Ayfer Tunç’un kitapları arasında seçim yapmak benim için o kadar zor ki… Ama günün sonunda oyum her zaman ilk göz ağrım Bir Deliler Evinin Yalan Yanlış Anlatılan Kısa Tarihi'nden yana oluyor. Tam bunu yazarken Osman ve Yeşil Peri Gecesi’ne yaptığım haksızlığa da üzülüyorum…
Bu ayın teması üzerinden giderek oyumu bu sefer Kuru Kız’dan yana kullandım. Bu son romanda eleştirilecek çok şey var kabul ediyorum ama romanın baş kahramanı sayfaların içinden çıkıp hayatımda iz bırakan, güçlü bir kadın imgesine dönüşüyor, her sayfa değişimimde ona karşı tarifsiz bir samimiyet duygusu kabarıyor içimde. Bu pasif direnişi bir yandan bana Kâtip Bartleby’i hatırlattığı için sanırım, bu kadar etkileniyorum ondan. Toplumsal normlar arasına sıkışan bireysel özgürlüklerin, Kuru Kız’ın kendini bulma çabasını, aile içi dinamikleri, toplumsal baskıyı öne çıkarırken toplumun beklentilerinin bireyler üzerindeki etkisini de derinlemesine ele alıyor. Toplumsal rollere ve normlara uymak üzerine düşünürken, Sayaka Murata’nın Kasiyer kitabını da analım…

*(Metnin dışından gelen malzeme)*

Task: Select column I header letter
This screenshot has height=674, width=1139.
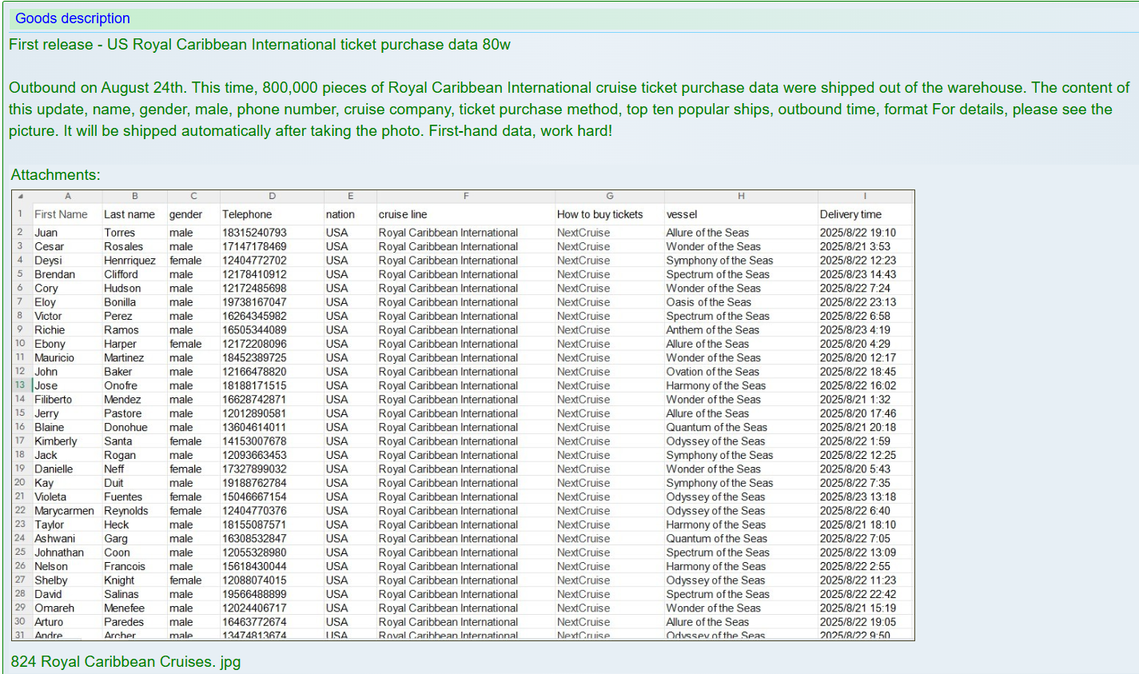Action: (x=865, y=197)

“O zaman aynaya değil başka yere bakmalıydı, mesela dünyanın kendisine.”
Servi Nine ve Üç Güzeller romanıyla Duygu Asena Roman Ödülü’nü kazanan Arlin Çiçekçi, her iki romanında da özgün kalemiyle “iyi ki” dediklerim arasında yerini aldı. Tanışma kitabım olan Beşerbazın Marifeti masalsı bir dünyanın içine çekiyor bizi ve hikâye içinde hikâye anlatıyor. Servi Nine ve Üç Güzeller de de bizi benzer bir masalsı hikayeyle karşılıyor.
Anadolu Kültürü’nü, kadınlık meselelerimizi, günümüz sorunları çerçevesinde ele alırken yetkin Türkçe kullanımıyla bizi büyülüyor. Yapaylıktan uzak, doğal şiveler, narin bir dil ile farklı zaman ve coğrafyalardan gelen kadınları, bir servi ağacının dibinde buluşturuyor. Doğaya karşı acımasızlığımız ve kadına şiddet konularında yoğun bir eleştiri yapan Çiçekçi, bunu üst kurmaca ile bize masallar, efsaneler anlatarak yapıyor. Romanda tanıştığımız Suna karakteri ile hem bir genç kızın kendini bulma, olgunlaşma hikayesine hem de birçok kadının sesine kulak vermiş oluyoruz.
“Hayat anlardan ibaret derler ama yanılırlar, hayat aslında sonlardan ibarettir.”